Je n'oublie jamais les anniversaires de mes neveux. D'ailleurs, je me fais un devoir de souhaiter bon anniversaire aux petits dans le groupe famille, pour que personne n'oublie. Sa petite femme avait fait un groupe à part, parce qu'on va fêter ça dimanche à Evian. J'ai appris qu'ils avaient déjà déménagé là-bas au début du mois. Marco m'avait dit qu'ils ne déménageaient pas avant mi-septembre. Ça nous donnera l'occasion d'aller visiter leur nouvelle maison.

En sentant que Pascal était ailleurs, qu'il avait envie d'être ailleurs, j'aurai dû me casser au lieu de m'imposer. Pourtant, je suis quand même un poil fière de moi, parce que je n'ai rien montrer. Pace ne peut deviner que je sais tout. Enfin presque. Je suis aussi fière d'avoir été comme d'habitude, même un peu plus câline. J'ai choisi l'option "douceur et trop gentille" pour l'empêcher de me parler de l'autre. Quand il est rentré de chez Caro samedi soir, j'ai sauté dans ses bras.

Toute souriante, je n'ai pas parlé de son excuse bidon pour sortir, mais que je commençais à piquer du nez.

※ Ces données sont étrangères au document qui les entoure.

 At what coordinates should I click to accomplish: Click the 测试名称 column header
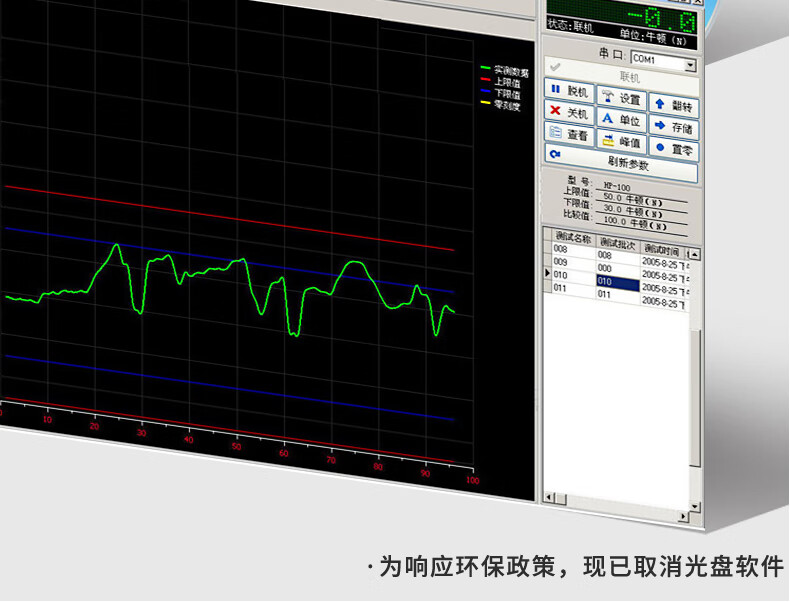pyautogui.click(x=572, y=239)
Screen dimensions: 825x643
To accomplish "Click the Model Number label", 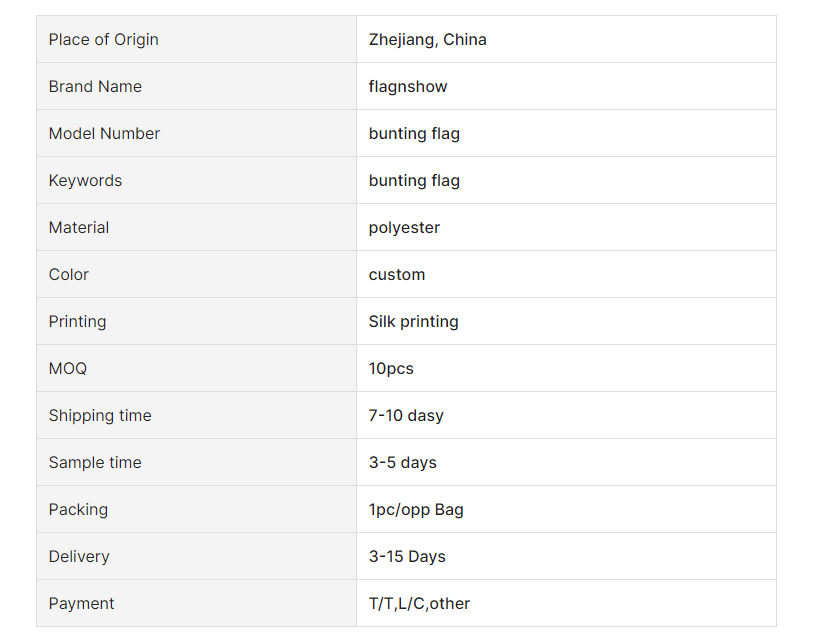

Contre lui, je me suis frottée en le serrant fort, en me montrant toute contente de le voir rentrer. Il n'y a vu que du feu!

Même si je sentais le parfum de Caro, je n'ai rien dis. L'essentiel c'est qu'il soit rentré. Il a rigolé et m'a demandé ce que je faisais. Avec les mains j'ai mimé, en disant que j'essayais de m'enfiler sous sa peau. Je demeurais gaie et souriante, en faisant un peu la folle amusante.

Ça l'a fait rire. Je lui ai dis que j'avais commencé à piquer du nez dans mon bouquin, donc il me fallait un café et je lui en ai proposé un. Dès que je lui ai tourné le dos, mon sourire s'est effacé. Les surfaces qui reflètent me servaient de miroir, et je le voyais me suivre des yeux en souriant. Ça avait dû l'amuser ma petite démonstration quand j'ai dis que je voulais m'enfiler sous sa peau. Il ne me quittait pas des yeux. Il était venu m'entourer de ses bras, donc il se sentait coupable.

Oui, il devait se sentir mal à l'aise et hyper coupable, parce qu'il a été adorable à partir de là, et hyper attentif. En fait, attentif je ne suis pas sûre, disons plutôt à m'observer et sourire à mon blabla. Parfois, quand je suis mal à l'aise, je deviens un vrai moulin à paroles. Tout et rien sort de ma bouche en vrac et en continue. Impossible de me taire du coup. Apparemment, je l'amusais. Je ne voulais pas qu'il pense à l'autre pouffe. Quand un homme est amoureux, il devient idiot!